━━━ GIVEN DATA ━━━

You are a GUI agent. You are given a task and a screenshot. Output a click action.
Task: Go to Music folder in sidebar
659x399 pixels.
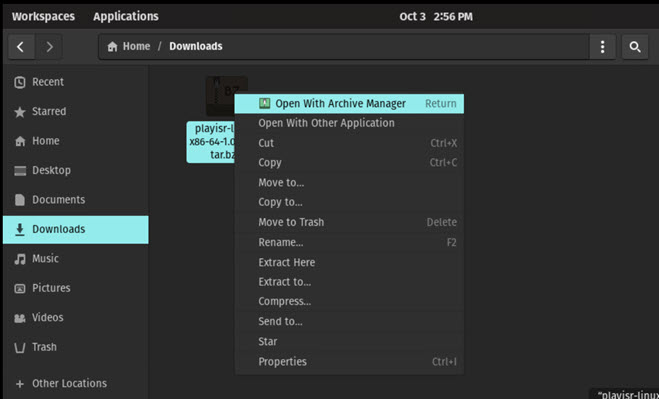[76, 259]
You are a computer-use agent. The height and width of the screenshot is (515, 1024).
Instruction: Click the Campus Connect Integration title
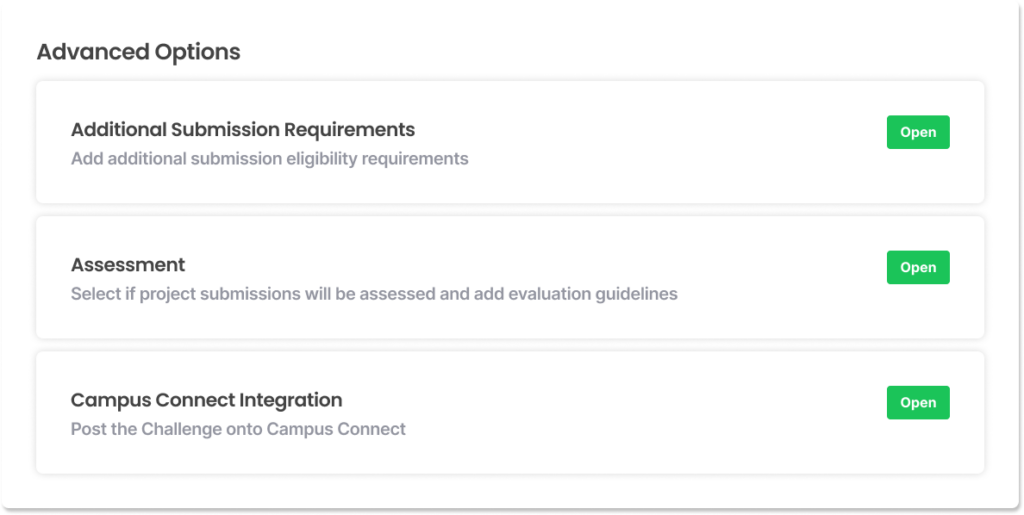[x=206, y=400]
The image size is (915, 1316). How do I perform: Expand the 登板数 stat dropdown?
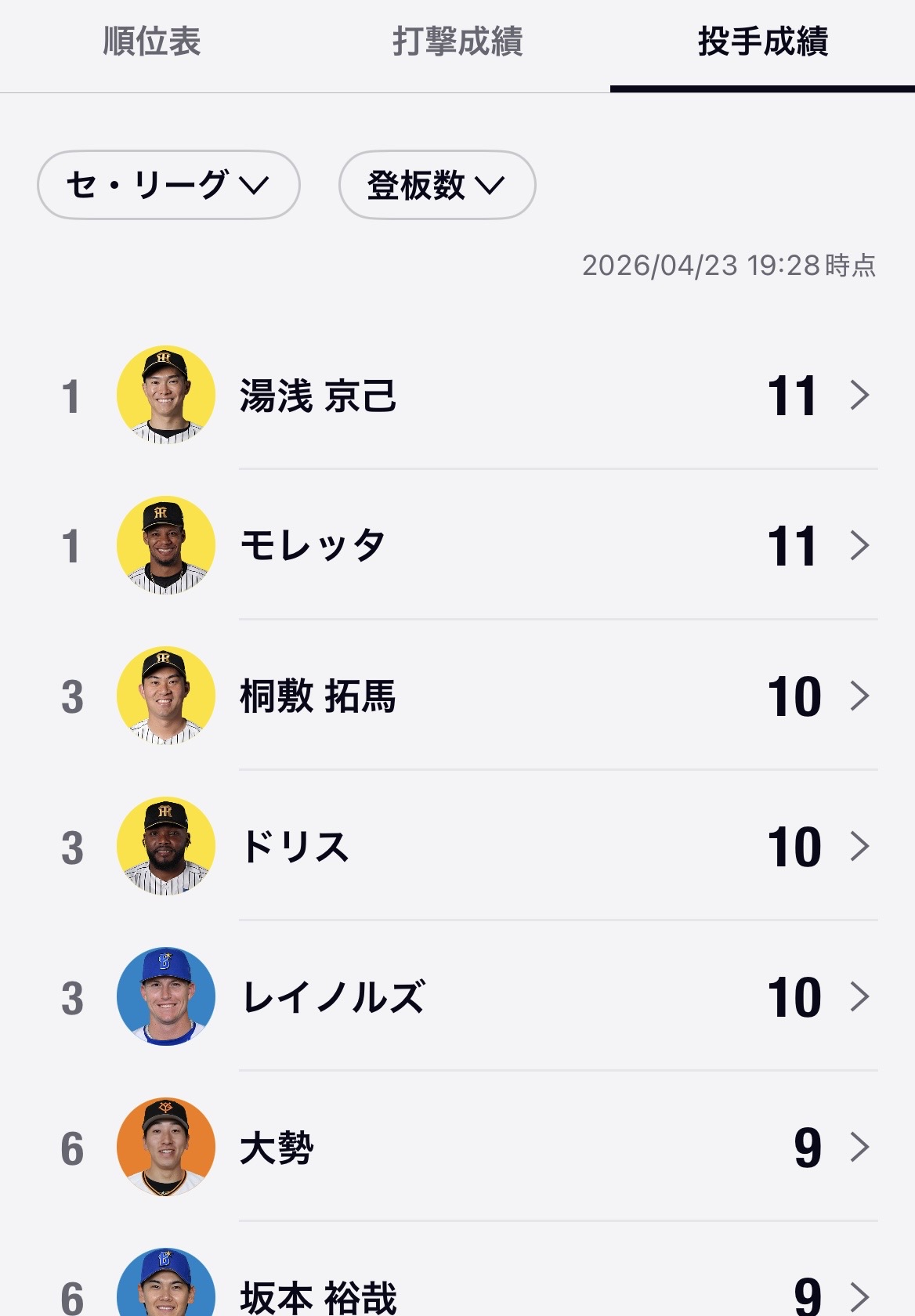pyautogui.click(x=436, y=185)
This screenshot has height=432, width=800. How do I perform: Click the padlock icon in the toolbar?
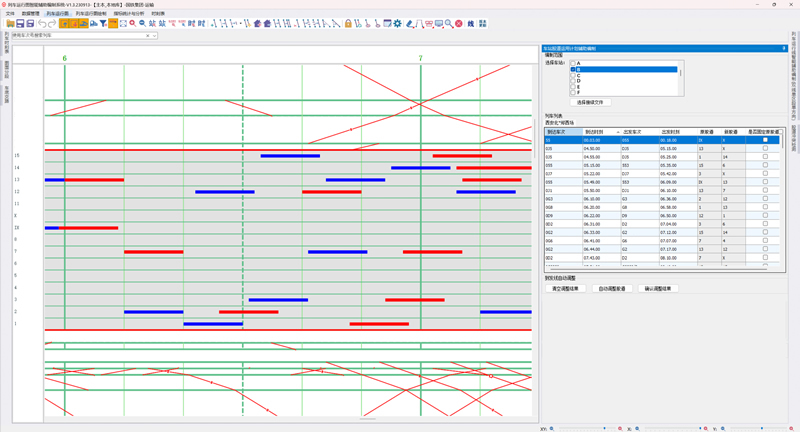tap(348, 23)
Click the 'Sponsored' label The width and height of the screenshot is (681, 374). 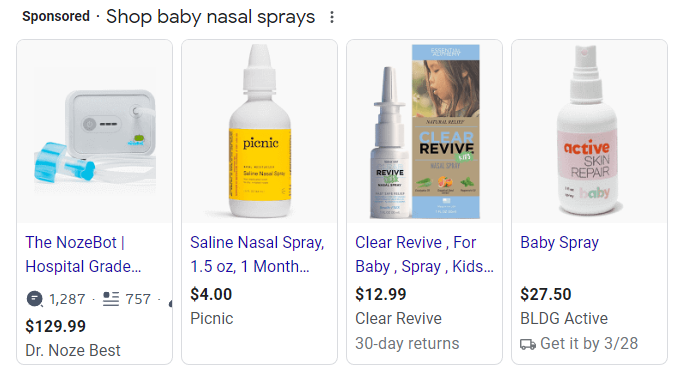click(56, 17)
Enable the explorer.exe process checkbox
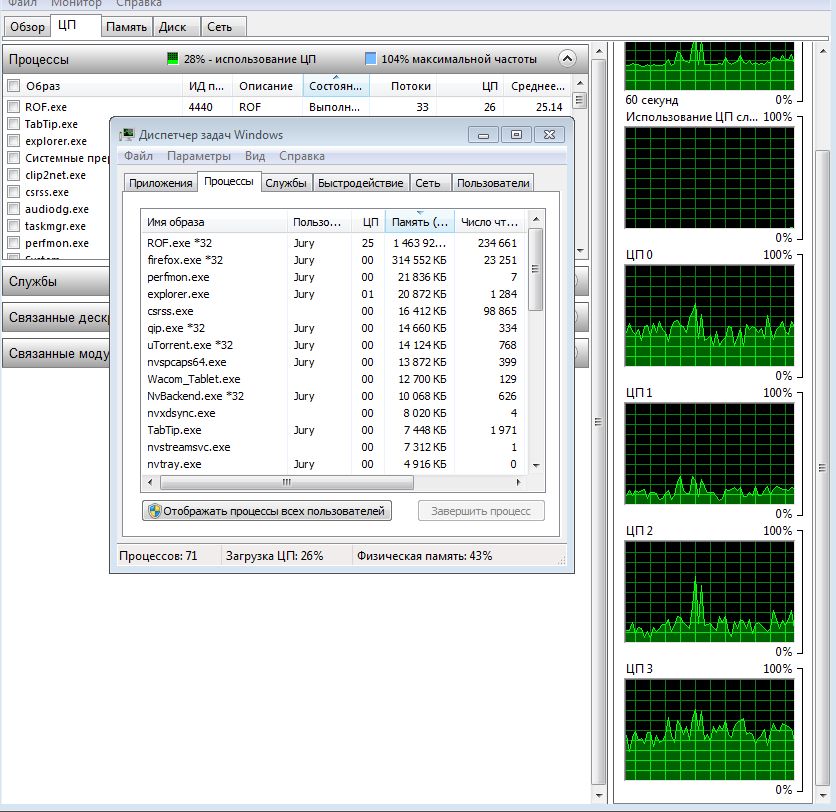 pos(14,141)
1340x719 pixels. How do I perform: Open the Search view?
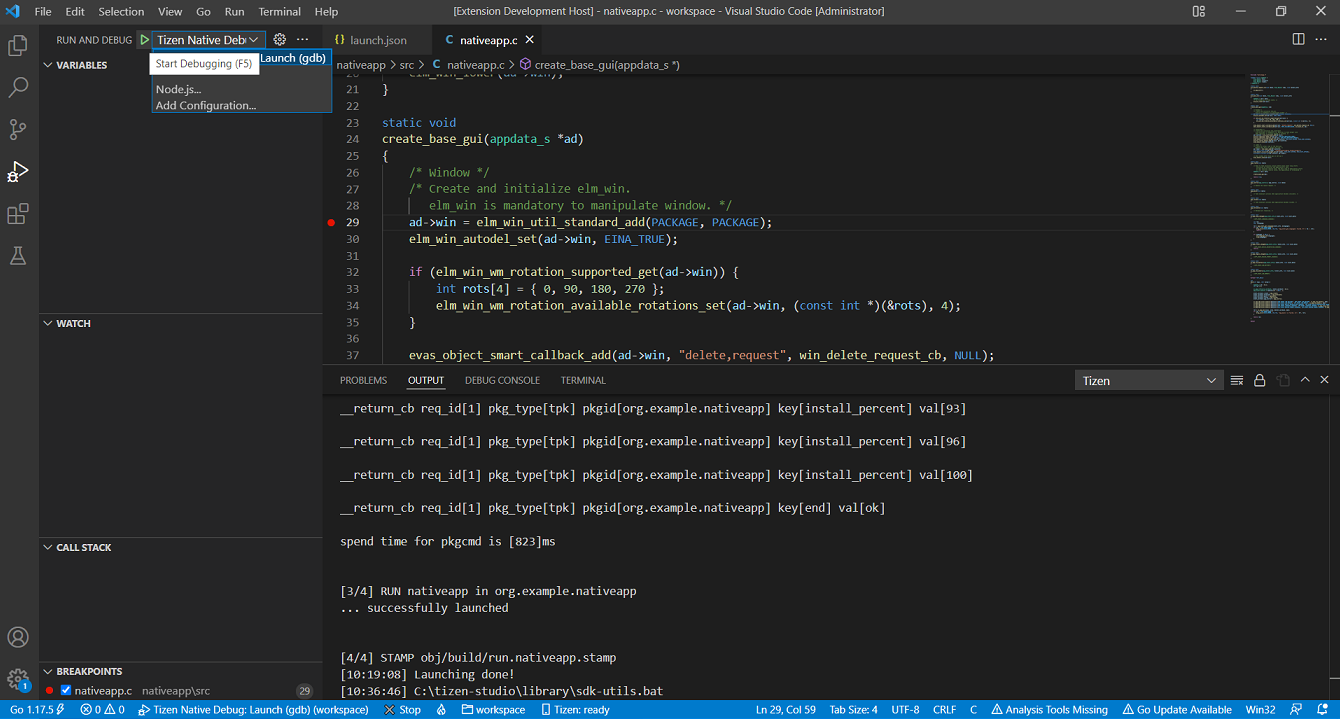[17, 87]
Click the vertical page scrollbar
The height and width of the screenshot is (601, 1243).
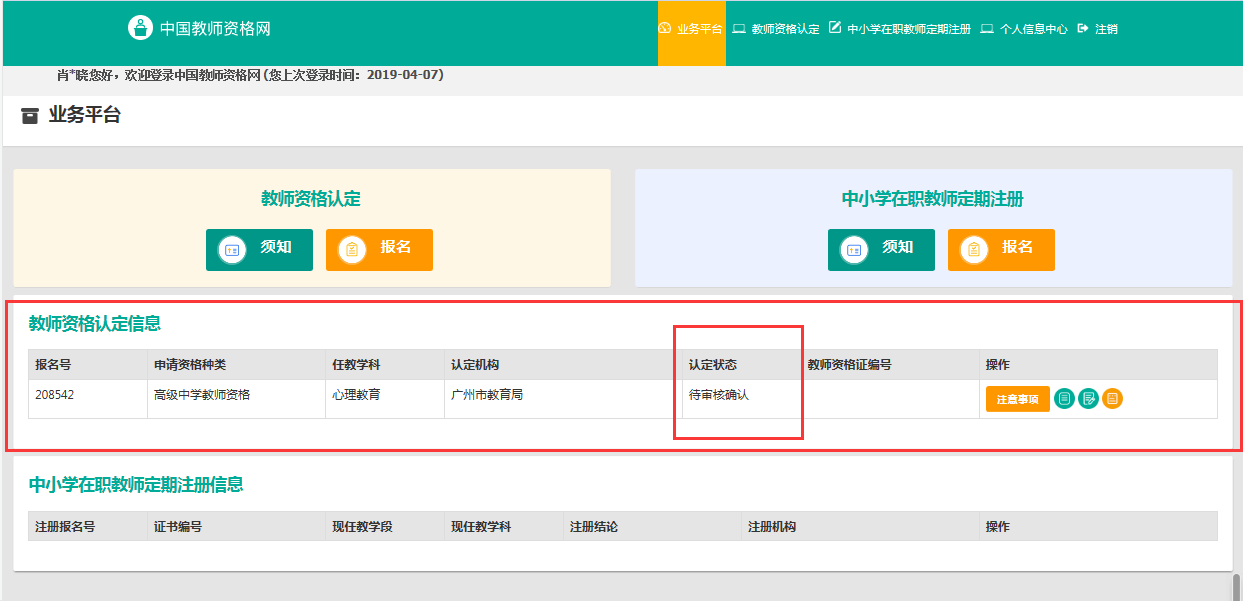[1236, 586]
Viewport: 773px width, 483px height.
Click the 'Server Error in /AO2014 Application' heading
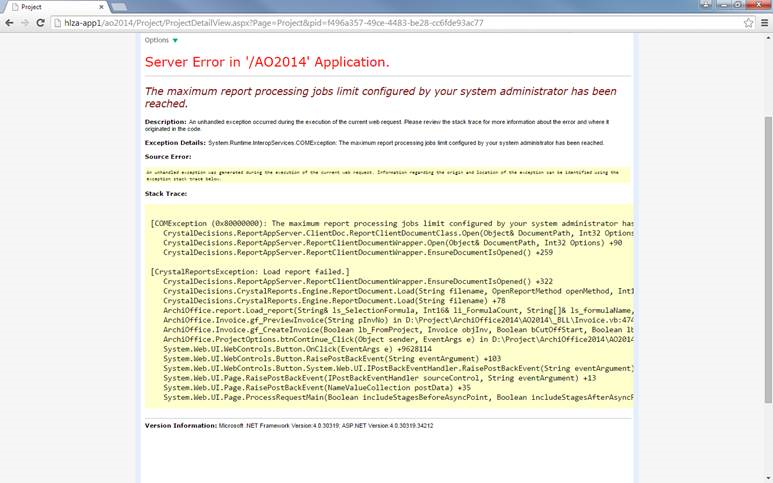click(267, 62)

━━━

▸ **WHAT TO WORK ON**
Exactly the lines from the one holding "1340x719 pixels. How" through the last line of the entries must be set down, with nothing added and no pictures.

▸ **TASK RESPONSE**
1340x719 pixels. How do I perform: Open the Search view?
[17, 87]
Click the vertical page scrollbar
The height and width of the screenshot is (601, 1243).
[1236, 586]
Viewport: 773px width, 483px height.
Click the 'Server Error in /AO2014 Application' heading
click(267, 62)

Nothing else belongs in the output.